Published in the Asbury Park Press

By KIRK MOORE
STAFF WRITER

TOMS RIVER -- A chemical compound that's been found in small amounts in United Water Toms River wells showed some toxicity in tests on laboratory rats, but not enough "to indicate a high degree of alarm," according to a report released yesterday by researchers for Union Carbide Corp.

Results from the final two tests in a first round of toxicology studies on styrene acrylonitrile trimer -- a chemical compound related to plastics production -- indicates "that SAN trimer has a low potential to cause genetic defects or to be toxic to any specific organ in the body, especially the brain or reproductive systems," the study reports. However, the first round of tests needs to be followed up by testing for longer periods of exposure to the trimer, the report notes.

"We believe it is appropriate to discuss low-dose, long-term studies to assess the chronic effects of the SAN trimer, if any," the report says.

"It doesn't tell us if the stuff is carcinogenic and it's not a long-term study," said Linda Gillick, who heads the Citizens Action Committee on Childhood Cancer Cluster here. "Everything's preliminary and it means we need to move along on more studies," she added. "This is what it takes to build a base line of information."

Sens.

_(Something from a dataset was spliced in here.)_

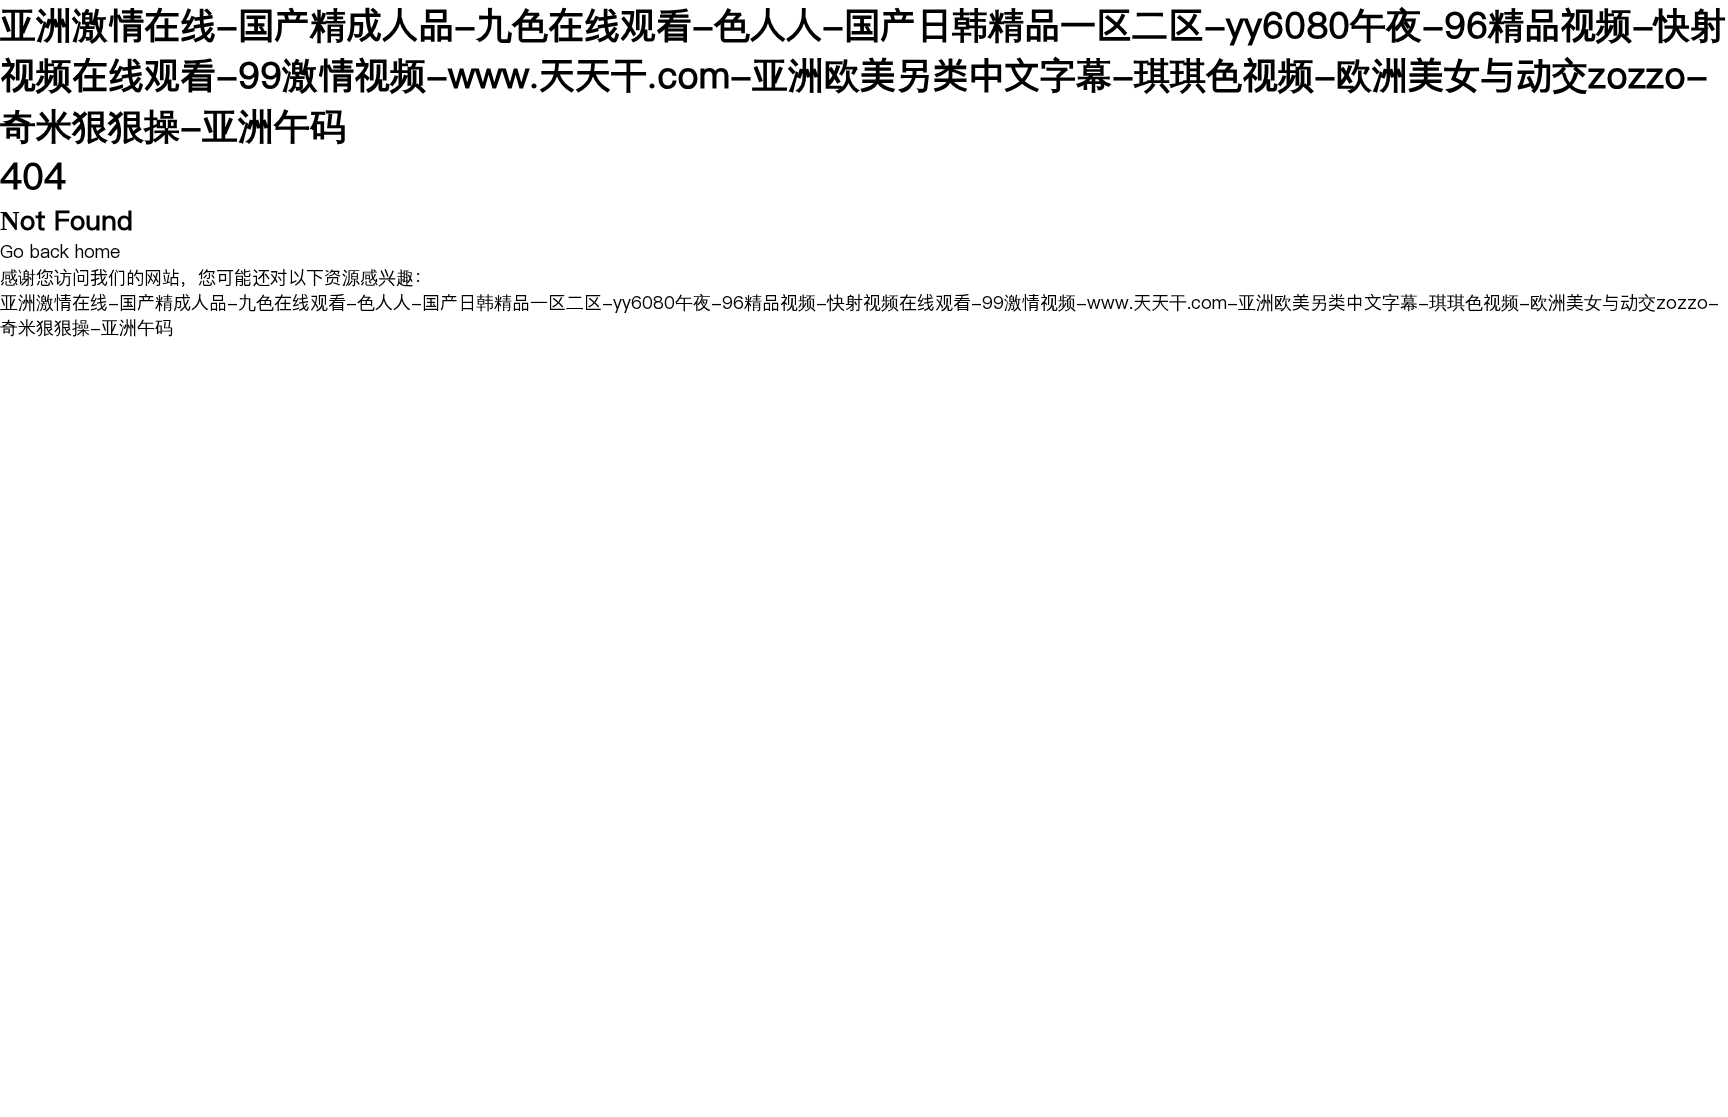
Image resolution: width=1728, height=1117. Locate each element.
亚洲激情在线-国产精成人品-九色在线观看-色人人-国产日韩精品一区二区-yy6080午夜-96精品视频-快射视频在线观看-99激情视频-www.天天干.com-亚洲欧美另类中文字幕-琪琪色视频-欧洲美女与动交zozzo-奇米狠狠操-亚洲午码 (863, 75)
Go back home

Frank R. Lautenberg and Robert G. Torricelli, both D-N.J., said they were encouraged by progress in the testing. But the tests "only tell us how potent it is in the short term as an acute poison," Lautenberg said. "The next step is to design tests to determine the long-term cancer causing potential of" the trimer.

Traces of the trimer have been found in United Water wells 26, 28 and 29 in the company's Dugan Lane well field near the Garden State Parkway. It's one possible factor being examined by investigators looking into the higher-than-usual incidence of childhood cancers in the area.

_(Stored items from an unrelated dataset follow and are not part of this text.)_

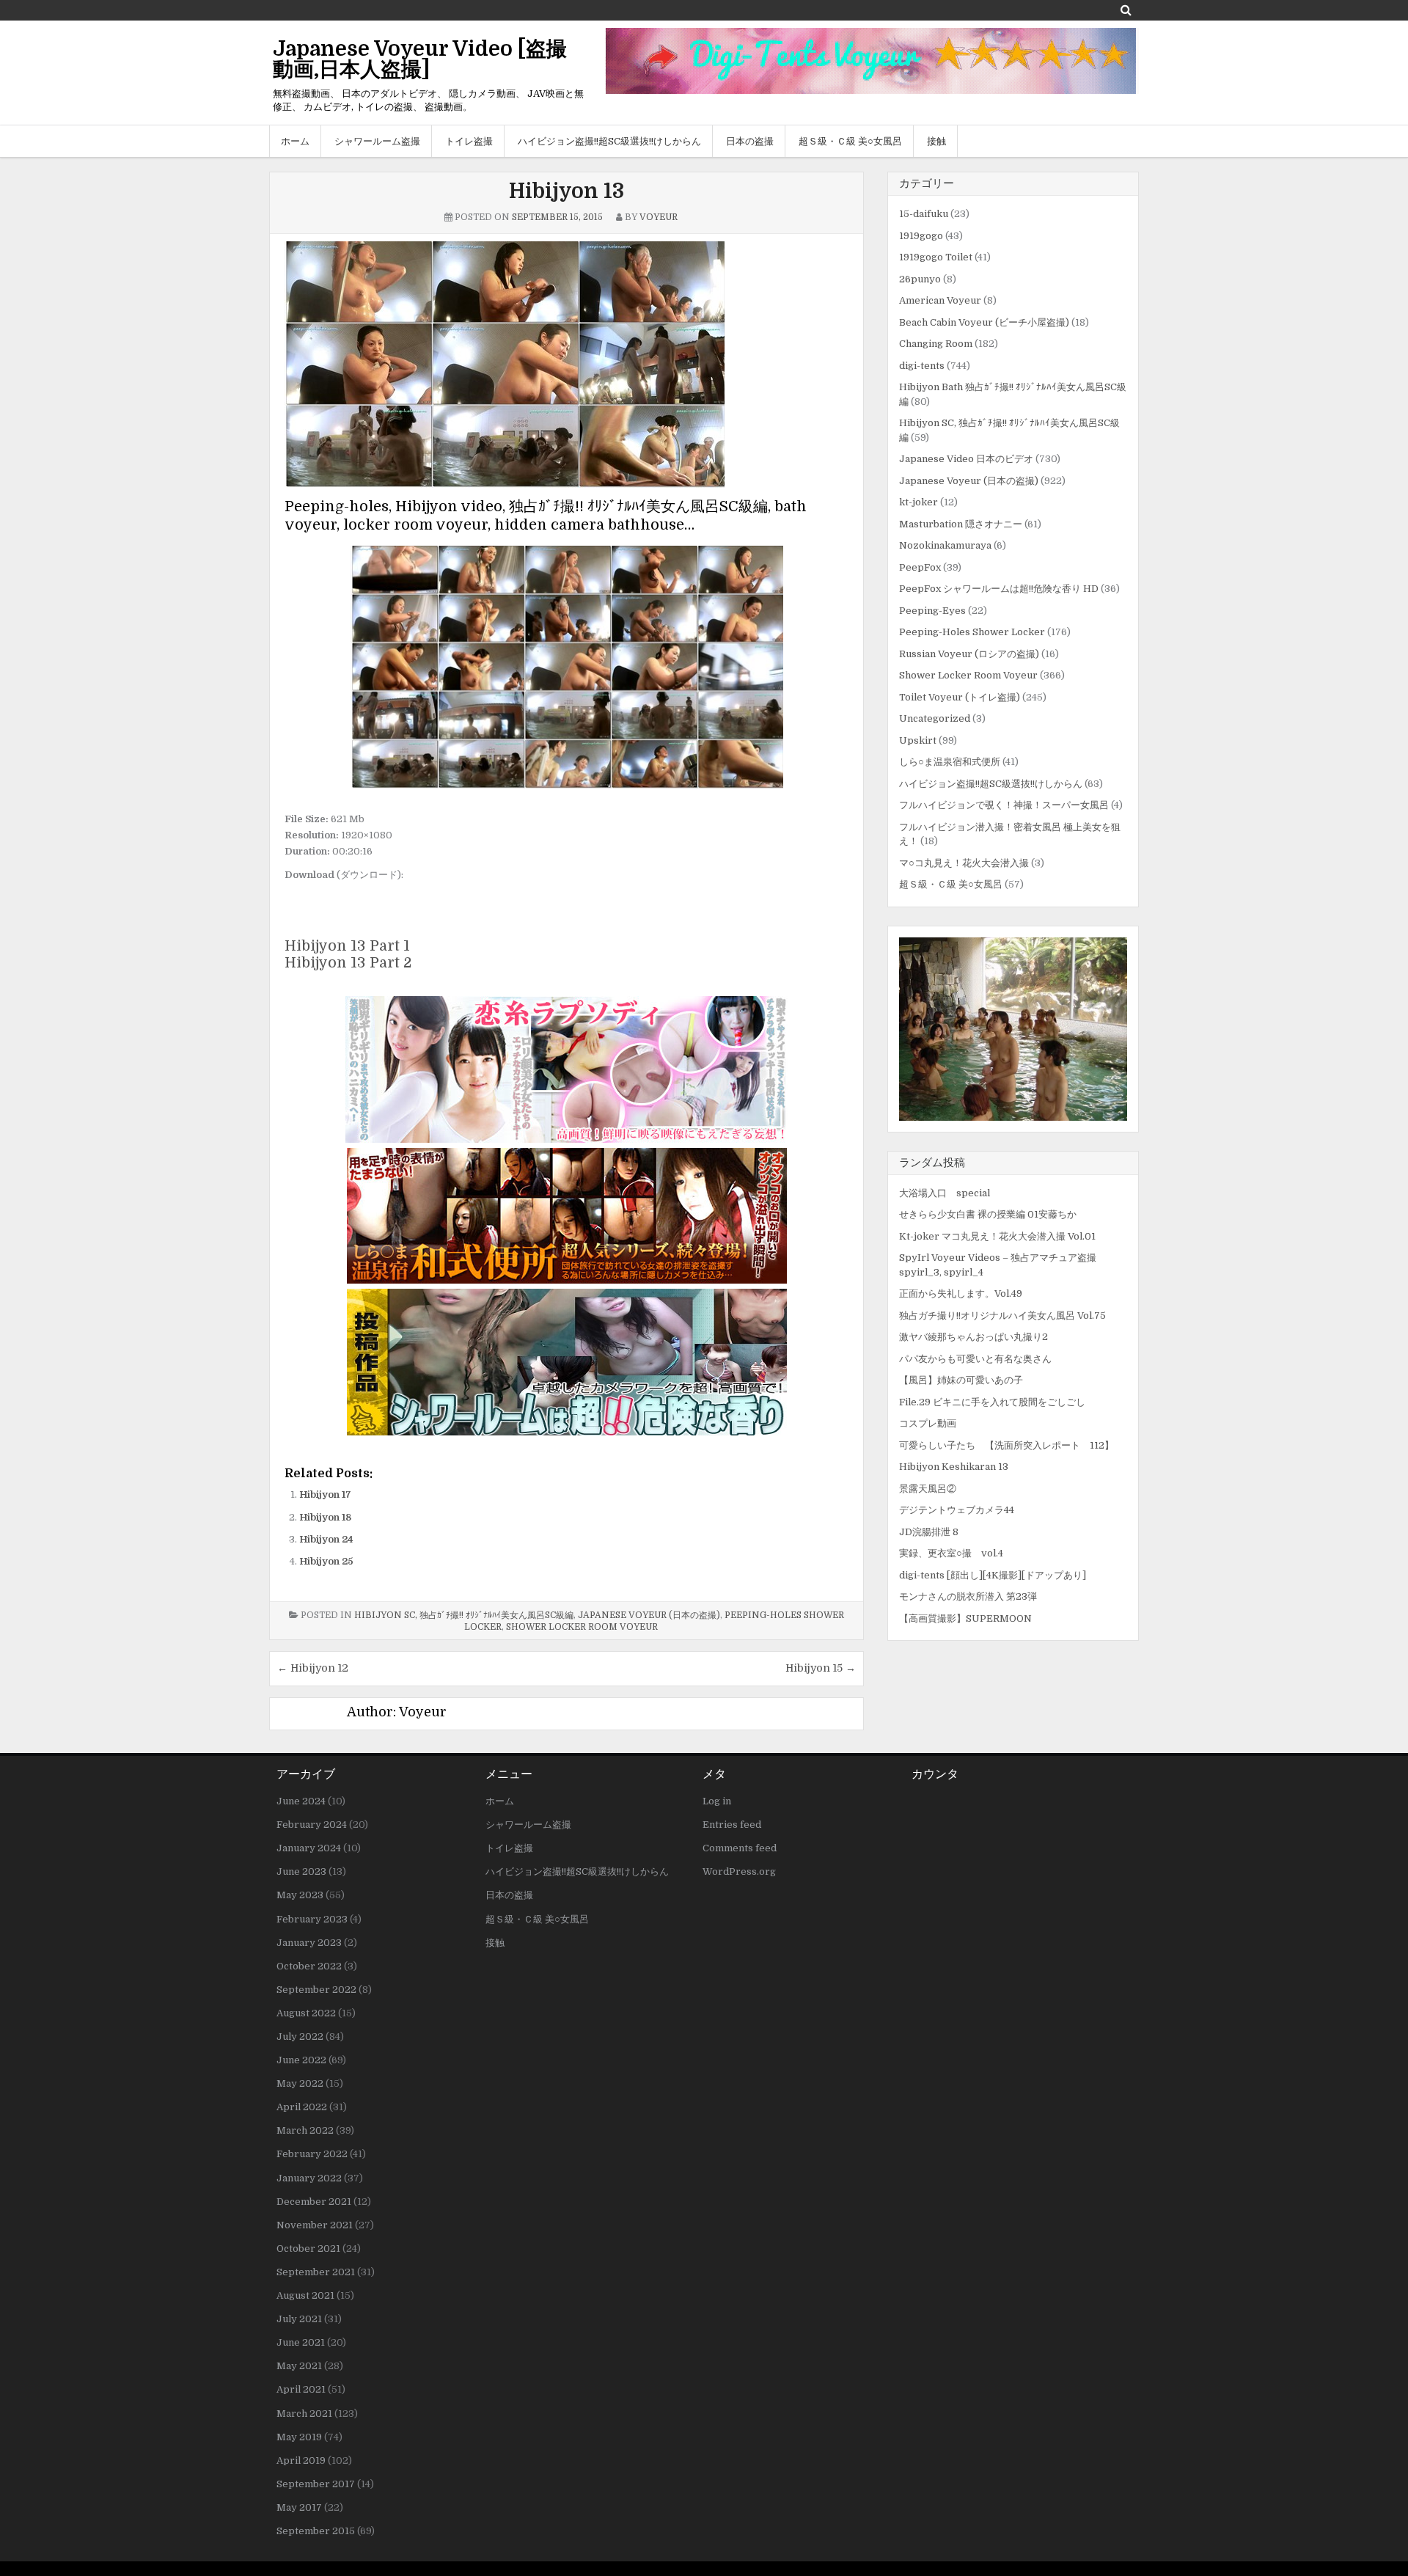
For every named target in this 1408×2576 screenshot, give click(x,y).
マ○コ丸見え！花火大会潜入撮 (964, 862)
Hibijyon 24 (326, 1539)
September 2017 (315, 2483)
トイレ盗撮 (469, 141)
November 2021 (314, 2225)
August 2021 (305, 2295)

The well field was polluted by a groundwater plume extending from the Reich Farm Superfund site on the west side of the parkway. Carbon filters are used to remove contaminants from the water before it goes into the public supply. Union Carbide Corp. has taken responsibility for the Reich Farm pollution, which was caused after drums of chemical waste from the company's Bound Brook plant were dumped at the farm site in the early 1970s.

In a two-page summary issued yesterday, Union Carbide researchers said they established a "median lethal dose" of pure trimer, when 50 percent of the rats fed trimer orally would die.

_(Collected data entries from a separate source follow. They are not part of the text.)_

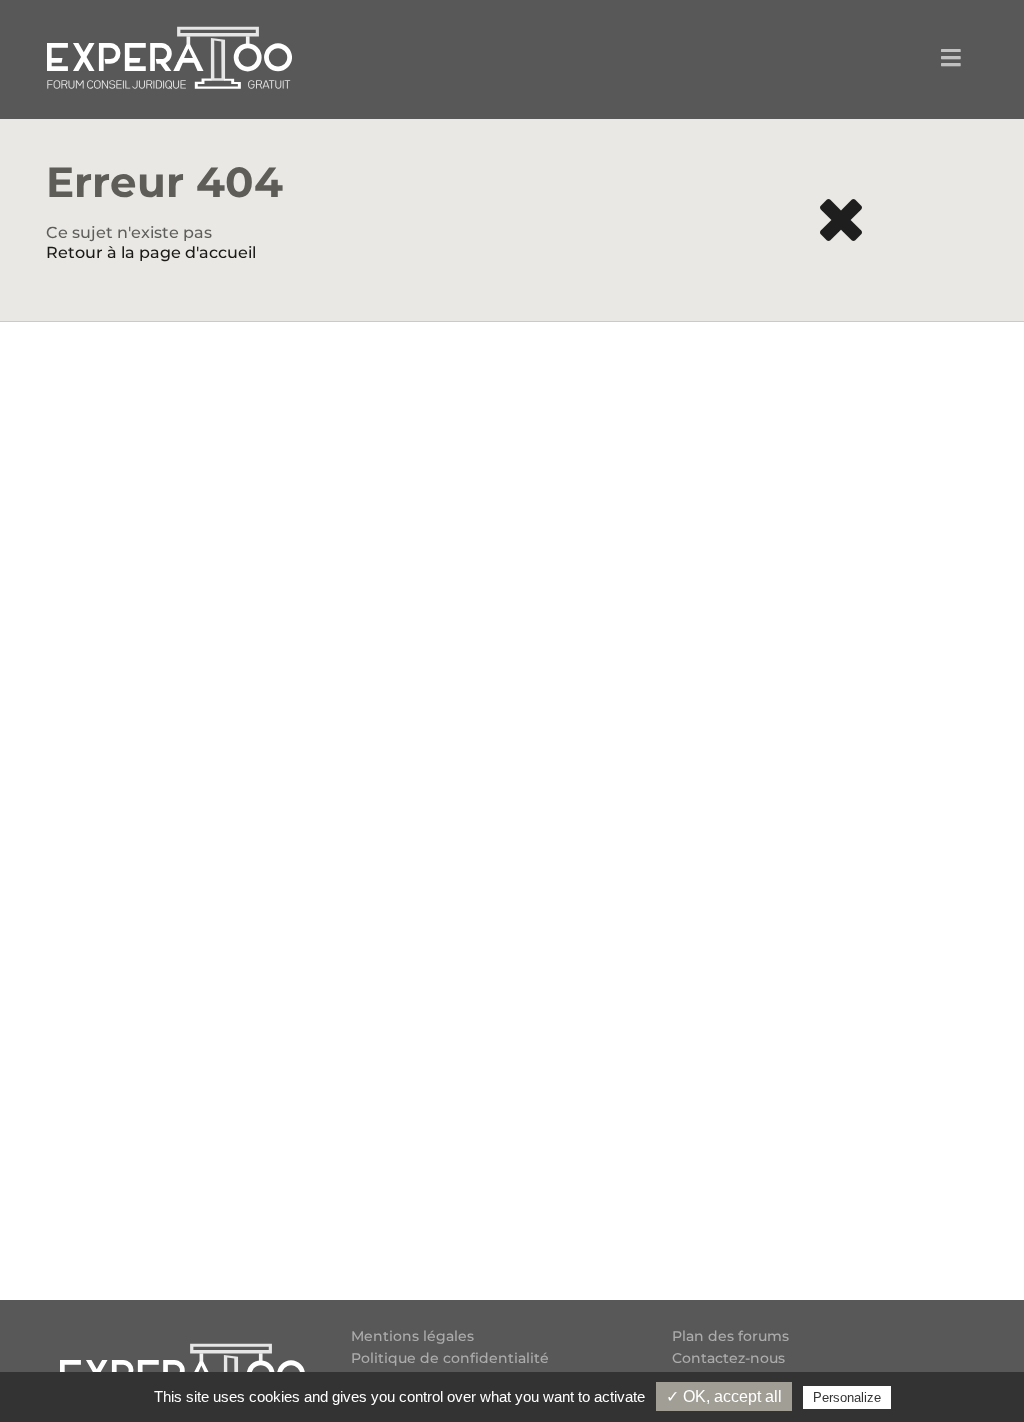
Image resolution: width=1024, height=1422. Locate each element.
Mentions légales (412, 1336)
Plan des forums (730, 1336)
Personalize (847, 1397)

Expressed as milligrams of chemical per kilogram of animal body weight, the median lethal dose was 450 mg/kg for male rats and 590 mg/kg for female rats, they said.

In terms of acute toxicity, the trimer falls just within federal standards for declaring a substance toxic. It's less so than pure caffeine, which is 50 percent lethal at a dose of 192 mg/kg, the report says.

For a human adult, it would take 8 million gallons of water containing 1 part per billion of trimer -- the maximum detected level before filtration -- to reach a median lethal dose, the report added.

In a second test of repeated trimer doses, rats tolerated 75 mg/kg per day without adverse effects. At twice that dose, rats exhibited lethargy, weight loss, increased liver weight, and in female rats, increased heart weight and "a slight hint of anemia."